Copy out, word for word, the stretch of items from the line containing "Where should I click to: Toggle" through the line containing "will tap(359, 752).", including both of those lines.

Items for locating words and elements:
____

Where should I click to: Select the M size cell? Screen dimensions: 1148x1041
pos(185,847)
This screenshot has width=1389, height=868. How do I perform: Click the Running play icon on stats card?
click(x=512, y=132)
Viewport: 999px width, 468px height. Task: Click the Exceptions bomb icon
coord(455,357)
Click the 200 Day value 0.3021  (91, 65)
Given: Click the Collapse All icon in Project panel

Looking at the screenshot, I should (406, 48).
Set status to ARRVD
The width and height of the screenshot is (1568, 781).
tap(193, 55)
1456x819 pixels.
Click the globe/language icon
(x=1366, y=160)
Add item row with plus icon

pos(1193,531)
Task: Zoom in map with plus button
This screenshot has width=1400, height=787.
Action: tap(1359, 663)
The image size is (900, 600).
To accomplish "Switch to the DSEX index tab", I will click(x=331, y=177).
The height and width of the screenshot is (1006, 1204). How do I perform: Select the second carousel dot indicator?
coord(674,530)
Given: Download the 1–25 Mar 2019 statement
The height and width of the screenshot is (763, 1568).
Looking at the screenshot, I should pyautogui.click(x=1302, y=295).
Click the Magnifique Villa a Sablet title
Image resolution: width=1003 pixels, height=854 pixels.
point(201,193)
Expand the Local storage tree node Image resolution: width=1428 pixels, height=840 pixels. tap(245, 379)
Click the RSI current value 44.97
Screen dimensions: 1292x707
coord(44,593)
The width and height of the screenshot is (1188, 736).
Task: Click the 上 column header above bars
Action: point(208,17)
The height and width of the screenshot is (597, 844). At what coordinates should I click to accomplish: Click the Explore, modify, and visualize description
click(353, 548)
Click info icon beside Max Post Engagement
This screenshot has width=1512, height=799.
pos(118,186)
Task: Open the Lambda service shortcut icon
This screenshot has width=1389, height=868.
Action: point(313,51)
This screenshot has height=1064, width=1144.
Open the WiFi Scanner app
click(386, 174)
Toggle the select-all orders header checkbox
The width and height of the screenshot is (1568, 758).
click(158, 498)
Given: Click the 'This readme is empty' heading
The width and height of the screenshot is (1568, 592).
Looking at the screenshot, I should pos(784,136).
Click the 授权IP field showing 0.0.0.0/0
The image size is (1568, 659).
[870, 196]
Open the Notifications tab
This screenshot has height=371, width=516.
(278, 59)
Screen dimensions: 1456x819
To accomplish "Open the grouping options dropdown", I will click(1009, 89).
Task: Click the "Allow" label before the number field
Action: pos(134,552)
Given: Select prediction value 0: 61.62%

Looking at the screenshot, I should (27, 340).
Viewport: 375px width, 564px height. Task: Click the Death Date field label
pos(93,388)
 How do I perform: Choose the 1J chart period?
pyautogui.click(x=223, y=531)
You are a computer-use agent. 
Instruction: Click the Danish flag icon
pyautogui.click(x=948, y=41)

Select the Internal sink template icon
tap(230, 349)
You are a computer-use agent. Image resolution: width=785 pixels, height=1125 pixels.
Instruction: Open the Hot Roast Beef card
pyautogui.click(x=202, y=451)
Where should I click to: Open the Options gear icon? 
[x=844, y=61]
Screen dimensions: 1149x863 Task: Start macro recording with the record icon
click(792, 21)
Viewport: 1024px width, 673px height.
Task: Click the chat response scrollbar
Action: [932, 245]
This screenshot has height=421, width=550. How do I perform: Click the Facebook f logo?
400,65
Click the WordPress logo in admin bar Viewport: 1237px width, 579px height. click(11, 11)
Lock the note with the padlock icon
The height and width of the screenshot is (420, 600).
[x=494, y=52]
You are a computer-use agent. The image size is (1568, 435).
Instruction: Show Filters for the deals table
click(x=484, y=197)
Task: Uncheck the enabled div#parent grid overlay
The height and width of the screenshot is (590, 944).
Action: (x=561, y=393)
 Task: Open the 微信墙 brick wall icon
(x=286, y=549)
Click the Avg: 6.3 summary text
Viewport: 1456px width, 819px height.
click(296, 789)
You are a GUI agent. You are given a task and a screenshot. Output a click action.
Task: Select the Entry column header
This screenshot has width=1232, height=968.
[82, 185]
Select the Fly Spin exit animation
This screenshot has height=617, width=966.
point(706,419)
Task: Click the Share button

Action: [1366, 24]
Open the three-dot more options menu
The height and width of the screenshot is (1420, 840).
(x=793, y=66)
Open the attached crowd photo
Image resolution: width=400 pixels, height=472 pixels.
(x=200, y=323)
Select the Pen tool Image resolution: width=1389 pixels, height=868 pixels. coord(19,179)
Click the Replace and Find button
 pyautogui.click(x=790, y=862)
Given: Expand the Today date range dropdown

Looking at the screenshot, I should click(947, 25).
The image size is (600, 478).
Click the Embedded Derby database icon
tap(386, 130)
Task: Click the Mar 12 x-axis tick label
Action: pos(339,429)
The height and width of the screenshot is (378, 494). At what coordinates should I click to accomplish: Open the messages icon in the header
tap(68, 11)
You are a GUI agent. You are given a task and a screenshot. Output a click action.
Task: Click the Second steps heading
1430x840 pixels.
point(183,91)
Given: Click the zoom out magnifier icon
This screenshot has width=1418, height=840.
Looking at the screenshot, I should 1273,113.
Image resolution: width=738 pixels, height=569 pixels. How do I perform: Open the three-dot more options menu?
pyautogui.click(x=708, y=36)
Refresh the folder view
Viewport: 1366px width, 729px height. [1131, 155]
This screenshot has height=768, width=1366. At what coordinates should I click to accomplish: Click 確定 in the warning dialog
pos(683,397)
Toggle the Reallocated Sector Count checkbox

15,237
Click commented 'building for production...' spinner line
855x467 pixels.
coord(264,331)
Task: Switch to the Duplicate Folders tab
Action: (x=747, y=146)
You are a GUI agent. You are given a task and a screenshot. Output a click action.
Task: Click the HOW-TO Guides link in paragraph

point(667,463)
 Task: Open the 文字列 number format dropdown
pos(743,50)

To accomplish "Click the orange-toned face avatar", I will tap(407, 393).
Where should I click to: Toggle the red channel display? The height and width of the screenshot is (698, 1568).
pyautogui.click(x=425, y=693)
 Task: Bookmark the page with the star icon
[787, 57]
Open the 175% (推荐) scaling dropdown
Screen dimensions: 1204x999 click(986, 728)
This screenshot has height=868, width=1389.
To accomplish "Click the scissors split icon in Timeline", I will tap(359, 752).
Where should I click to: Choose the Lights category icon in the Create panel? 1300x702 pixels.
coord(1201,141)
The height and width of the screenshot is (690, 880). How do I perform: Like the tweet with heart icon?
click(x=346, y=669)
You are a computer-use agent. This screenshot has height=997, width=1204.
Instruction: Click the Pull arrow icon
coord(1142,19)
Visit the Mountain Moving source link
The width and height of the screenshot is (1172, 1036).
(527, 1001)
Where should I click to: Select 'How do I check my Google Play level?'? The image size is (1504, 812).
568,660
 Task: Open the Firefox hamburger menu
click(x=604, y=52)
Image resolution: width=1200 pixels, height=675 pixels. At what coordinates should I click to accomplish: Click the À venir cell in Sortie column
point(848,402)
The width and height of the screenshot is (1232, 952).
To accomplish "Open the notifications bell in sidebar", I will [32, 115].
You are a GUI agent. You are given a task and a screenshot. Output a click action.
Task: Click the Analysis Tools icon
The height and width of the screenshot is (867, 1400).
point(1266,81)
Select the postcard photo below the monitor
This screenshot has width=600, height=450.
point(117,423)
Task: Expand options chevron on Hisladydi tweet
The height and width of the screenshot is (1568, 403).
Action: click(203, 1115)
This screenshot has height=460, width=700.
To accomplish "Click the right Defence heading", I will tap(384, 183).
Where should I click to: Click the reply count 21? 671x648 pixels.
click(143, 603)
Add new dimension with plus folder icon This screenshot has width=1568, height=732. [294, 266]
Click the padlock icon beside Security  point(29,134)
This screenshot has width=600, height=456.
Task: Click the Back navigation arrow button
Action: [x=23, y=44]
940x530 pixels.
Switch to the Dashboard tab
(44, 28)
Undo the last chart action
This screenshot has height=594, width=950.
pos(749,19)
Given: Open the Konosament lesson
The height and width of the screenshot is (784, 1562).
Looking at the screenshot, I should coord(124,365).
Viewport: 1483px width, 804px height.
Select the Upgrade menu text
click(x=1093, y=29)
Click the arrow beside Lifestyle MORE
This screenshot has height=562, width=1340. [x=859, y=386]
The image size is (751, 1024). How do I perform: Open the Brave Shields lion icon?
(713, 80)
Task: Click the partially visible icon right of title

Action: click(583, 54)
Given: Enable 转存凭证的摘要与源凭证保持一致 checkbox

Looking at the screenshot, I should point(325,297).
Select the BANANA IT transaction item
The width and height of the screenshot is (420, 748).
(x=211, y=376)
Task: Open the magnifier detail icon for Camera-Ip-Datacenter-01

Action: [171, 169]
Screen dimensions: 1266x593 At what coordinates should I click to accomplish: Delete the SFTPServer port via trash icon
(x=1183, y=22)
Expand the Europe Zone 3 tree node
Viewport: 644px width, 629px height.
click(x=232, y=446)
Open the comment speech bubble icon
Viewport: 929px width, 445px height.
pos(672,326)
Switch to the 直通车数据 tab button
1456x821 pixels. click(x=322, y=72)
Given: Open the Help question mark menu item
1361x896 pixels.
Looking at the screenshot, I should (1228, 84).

____

Response below =
Where should I click to: Toggle the red channel display? The height and width of the screenshot is (698, 1568).
pyautogui.click(x=425, y=693)
 Task: Bookmark the page with the star icon
[787, 57]
Open the 175% (推荐) scaling dropdown
Screen dimensions: 1204x999 click(986, 728)
This screenshot has height=868, width=1389.
To accomplish "Click the scissors split icon in Timeline", I will tap(359, 752).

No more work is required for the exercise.